Our changing sea world

Global teams study effects of acidification, pH levels on coral

Mote Marine Lab on Summerland Key is working this month with an international team of coral ecologists researching the causes and effects of a major threat to corals throughout the world — ocean acidification.

Ocean acidification occurs with the lowering of oceanic pH levels due to increasing carbon dioxide in the atmosphere. Larger amounts of carbon dioxide in the air are making the world’s oceans more acidic, and in turn, reducing the amount of calcium and carbonate in the oceans. Corals need both to form their hard skeletons.

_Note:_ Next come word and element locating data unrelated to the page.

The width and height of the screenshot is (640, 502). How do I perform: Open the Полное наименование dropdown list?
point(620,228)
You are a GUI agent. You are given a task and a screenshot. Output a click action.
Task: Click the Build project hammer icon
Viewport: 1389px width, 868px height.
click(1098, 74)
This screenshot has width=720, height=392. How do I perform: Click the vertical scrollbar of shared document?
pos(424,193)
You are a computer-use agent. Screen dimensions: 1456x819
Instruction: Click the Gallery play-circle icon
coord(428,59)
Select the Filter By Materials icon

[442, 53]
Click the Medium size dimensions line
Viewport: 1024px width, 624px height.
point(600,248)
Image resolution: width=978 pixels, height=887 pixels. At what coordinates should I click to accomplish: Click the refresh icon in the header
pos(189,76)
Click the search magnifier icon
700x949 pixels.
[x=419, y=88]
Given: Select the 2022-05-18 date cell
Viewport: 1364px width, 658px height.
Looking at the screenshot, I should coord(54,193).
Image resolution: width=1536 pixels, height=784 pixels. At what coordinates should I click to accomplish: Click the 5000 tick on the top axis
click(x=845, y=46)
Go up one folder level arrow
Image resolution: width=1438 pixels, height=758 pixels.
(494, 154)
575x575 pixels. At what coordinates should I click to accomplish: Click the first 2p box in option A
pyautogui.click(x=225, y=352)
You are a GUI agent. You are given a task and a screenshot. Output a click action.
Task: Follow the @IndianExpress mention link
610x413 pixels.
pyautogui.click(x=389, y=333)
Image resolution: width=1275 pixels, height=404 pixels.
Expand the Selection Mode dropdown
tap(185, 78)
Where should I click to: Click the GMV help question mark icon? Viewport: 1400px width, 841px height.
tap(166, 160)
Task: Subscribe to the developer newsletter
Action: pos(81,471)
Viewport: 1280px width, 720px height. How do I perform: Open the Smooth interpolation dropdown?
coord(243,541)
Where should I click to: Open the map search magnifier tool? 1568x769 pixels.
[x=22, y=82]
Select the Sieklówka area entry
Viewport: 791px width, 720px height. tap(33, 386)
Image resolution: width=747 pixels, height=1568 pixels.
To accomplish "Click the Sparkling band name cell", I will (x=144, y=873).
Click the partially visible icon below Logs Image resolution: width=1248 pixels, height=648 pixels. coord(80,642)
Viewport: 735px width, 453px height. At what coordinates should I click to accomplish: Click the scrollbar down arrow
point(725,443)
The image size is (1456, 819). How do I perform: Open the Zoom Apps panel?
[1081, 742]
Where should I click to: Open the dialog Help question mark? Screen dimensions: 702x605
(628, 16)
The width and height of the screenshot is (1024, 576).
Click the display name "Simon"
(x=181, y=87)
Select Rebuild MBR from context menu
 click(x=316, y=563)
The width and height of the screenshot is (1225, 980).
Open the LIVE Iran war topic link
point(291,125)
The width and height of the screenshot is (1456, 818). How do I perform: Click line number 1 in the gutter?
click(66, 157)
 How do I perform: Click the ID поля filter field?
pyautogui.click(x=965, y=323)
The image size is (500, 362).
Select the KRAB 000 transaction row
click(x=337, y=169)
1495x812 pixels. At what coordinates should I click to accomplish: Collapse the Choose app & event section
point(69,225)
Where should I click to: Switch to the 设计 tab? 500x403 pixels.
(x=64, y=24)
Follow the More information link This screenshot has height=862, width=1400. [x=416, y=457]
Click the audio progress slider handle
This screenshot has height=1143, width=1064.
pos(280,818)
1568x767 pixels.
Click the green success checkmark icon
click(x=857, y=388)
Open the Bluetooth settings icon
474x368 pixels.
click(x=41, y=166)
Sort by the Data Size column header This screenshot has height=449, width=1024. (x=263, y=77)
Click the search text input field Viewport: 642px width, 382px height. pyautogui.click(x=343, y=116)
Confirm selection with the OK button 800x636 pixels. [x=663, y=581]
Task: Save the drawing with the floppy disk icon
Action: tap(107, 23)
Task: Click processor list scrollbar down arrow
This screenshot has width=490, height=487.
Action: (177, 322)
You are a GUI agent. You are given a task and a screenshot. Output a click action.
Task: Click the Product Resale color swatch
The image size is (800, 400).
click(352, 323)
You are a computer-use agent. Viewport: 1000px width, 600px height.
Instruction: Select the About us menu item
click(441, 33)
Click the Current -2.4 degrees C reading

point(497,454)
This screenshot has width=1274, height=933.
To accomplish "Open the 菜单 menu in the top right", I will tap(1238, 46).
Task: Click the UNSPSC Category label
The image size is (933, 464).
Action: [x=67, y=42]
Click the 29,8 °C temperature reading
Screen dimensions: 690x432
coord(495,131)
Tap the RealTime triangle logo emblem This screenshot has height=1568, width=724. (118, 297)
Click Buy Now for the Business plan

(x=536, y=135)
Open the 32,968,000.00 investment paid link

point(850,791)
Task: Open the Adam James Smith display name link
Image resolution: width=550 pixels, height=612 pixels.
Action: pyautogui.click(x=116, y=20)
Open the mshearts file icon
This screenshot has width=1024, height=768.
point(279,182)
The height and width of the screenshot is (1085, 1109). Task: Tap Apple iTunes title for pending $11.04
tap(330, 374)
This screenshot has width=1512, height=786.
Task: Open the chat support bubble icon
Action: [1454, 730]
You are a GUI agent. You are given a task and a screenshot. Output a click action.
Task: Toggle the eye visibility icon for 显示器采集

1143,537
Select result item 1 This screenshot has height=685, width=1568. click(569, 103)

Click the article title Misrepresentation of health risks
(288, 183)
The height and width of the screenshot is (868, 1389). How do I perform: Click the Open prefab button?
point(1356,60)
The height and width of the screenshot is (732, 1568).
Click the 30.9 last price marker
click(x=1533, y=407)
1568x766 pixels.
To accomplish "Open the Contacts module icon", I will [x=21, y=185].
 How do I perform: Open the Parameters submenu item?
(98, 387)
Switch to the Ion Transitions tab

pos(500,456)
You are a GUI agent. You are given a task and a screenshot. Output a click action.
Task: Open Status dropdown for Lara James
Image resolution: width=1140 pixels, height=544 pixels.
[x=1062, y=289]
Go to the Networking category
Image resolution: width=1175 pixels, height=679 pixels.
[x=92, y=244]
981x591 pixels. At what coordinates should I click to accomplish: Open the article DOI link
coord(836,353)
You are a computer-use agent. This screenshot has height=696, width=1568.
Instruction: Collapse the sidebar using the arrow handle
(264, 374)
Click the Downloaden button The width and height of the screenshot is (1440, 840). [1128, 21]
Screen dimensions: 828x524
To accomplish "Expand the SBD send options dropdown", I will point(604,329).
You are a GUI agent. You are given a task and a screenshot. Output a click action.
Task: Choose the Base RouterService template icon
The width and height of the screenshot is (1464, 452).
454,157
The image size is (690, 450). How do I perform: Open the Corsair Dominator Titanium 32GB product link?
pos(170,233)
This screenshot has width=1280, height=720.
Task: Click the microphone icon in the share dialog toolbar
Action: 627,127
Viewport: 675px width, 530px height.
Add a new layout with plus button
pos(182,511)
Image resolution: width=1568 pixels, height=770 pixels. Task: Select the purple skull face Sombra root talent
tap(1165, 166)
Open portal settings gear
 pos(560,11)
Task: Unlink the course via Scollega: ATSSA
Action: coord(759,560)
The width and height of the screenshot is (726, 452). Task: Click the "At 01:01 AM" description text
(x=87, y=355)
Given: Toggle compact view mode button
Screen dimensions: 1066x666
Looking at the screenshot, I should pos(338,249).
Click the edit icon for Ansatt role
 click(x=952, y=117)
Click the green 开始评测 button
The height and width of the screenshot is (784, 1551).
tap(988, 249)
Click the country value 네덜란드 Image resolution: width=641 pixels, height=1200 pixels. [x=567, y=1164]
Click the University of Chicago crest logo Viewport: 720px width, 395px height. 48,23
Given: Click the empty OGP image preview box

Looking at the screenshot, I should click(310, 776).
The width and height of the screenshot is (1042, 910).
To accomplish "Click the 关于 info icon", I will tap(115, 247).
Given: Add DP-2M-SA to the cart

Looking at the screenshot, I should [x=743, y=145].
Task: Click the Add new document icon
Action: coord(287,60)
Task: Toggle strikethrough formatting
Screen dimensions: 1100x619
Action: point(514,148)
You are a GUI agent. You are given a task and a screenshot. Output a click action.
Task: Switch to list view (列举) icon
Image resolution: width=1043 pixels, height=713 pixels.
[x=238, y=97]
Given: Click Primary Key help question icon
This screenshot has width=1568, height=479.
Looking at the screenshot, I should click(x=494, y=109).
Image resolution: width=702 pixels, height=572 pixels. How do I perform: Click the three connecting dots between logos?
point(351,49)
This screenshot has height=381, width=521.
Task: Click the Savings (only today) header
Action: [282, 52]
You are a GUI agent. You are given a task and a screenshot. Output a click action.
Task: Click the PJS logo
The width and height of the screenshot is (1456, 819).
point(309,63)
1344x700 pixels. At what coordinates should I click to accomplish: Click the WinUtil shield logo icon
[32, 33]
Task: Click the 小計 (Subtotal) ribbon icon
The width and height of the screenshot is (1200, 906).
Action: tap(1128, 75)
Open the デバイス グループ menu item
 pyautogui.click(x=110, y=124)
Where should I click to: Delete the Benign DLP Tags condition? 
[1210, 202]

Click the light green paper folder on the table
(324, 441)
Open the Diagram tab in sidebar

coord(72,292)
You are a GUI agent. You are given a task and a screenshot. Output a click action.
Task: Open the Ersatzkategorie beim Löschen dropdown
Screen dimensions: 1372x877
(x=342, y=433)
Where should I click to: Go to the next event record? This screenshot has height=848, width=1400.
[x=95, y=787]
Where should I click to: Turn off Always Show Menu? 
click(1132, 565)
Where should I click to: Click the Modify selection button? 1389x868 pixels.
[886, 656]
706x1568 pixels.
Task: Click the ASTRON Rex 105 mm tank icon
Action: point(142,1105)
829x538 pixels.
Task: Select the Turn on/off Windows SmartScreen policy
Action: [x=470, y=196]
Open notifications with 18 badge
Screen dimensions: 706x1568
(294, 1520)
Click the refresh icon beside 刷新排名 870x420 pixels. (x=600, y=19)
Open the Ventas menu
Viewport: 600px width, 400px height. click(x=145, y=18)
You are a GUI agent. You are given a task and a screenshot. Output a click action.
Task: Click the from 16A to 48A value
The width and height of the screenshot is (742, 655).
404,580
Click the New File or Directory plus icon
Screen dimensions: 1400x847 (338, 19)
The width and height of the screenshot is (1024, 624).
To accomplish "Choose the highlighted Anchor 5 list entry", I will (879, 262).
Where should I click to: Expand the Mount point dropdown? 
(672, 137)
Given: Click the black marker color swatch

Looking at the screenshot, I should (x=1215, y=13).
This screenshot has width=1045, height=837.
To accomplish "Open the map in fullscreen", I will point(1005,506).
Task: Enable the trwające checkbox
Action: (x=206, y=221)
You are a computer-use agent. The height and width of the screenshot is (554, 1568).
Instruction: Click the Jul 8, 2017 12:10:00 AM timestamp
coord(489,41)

Coral ecologists with Mote and the Interuniversity Institute for Marine Sciences in Eilat, Israel, have partnered to test the effects of ocean acidification and rising sea temperature. The researchers gathered for two weeks at Mote’s Summerland Keys lab to further their research.

The ecologists focused on two species of coral found in the Florida Keys — Porites porites, commonly called finger coral, and Porites astreoides, commonly referred to as mustard hill coral.

Mote’s lab looked like a mini-disco tech as the two species of coral were exposed to bright red, blue and purple LED lights, mimicking differing scenarios of sunlight. The ecologists also altered the pH levels and temperatures in the water to create different environmental conditions that corals in the wild could be exposed to in the future if pH levels and temperatures continue to rise.

The researchers are also looking at the corals on a microbial level and researching several other physiological parameters of coral to see how ocean acidification is impacting them.

“We are looking at this at so many levels,” said Maoz Fine, a coral ecologist and expert in the field of ocean acidification at the Interuniversity Institute for Marine Sciences. “That’s how we will understand how this system will respond to changing environmental conditions.”

The research could help Mote and other ocean conservation groups determine what species and genotypes of coral fare better against ocean acidification and other stresses. This would give them guidance on what types of coral to rear in the coral nurseries and replant back on the reef, said Emily Hall, a coral ecologist with Mote working on the ocean acidification study.

Mote, The Nature Conservation and the Coral Restoration Foundation have a half-dozen coral nurseries throughout the Keys, where they rear coral that is later planted on the reef or used for research purposes.

“This could allow Mote and others to focus its restoration efforts,” Hall said. “We can see what different species and genotypes do better or worse.”

Mote researchers plan to do similar work with Fine on Red Sea corals in December, Hall said.

“This partnership (with Interuniversity Institute for Marine Sciences) has allowed us to not only look at this with a global perspective, but also see how each of these reefs is responding to these changes,” Hall said.

Timothy O’Hara, Florida Keys News, 25 September 2013. Article.